* _Exercise brief_: You are asked to filter the data below and copy every line holding "dimensions".

[Stored items]
....................

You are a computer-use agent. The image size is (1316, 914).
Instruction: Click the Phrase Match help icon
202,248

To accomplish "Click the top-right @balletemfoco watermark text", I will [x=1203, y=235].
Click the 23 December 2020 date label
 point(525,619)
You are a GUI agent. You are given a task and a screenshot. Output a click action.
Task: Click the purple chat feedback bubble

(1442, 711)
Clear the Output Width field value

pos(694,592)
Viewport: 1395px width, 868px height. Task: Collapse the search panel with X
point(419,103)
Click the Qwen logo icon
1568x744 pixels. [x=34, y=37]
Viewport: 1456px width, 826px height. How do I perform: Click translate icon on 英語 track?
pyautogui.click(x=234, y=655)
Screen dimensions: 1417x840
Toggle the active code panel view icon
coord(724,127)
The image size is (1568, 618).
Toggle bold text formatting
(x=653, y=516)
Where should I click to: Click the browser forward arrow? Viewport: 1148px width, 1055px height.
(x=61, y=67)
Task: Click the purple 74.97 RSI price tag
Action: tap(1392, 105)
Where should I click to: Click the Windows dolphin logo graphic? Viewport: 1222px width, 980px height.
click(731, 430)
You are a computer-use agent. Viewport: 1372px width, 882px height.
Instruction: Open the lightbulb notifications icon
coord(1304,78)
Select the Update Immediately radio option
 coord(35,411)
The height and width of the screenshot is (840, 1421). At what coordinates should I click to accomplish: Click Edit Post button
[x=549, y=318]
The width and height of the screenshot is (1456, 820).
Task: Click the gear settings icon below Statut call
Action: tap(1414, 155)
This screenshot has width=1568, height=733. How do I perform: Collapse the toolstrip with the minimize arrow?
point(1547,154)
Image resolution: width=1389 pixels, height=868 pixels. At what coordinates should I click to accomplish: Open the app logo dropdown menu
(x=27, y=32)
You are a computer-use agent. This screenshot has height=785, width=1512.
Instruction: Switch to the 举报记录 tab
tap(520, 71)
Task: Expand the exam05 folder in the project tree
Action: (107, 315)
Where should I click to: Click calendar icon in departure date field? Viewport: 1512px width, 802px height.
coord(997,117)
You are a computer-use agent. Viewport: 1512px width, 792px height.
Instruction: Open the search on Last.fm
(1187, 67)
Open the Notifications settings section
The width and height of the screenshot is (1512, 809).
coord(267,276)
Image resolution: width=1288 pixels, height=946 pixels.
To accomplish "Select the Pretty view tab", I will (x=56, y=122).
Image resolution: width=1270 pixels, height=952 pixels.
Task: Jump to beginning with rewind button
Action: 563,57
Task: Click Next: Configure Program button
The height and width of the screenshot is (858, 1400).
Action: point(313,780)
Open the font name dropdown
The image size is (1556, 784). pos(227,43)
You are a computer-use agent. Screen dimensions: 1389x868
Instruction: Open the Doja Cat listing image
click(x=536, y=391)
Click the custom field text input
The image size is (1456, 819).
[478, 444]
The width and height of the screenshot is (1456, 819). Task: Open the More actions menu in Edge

....................

* _Solved exercise_:
Screen dimensions: 1417x840
You are a computer-use agent. Screen dimensions: 1389x868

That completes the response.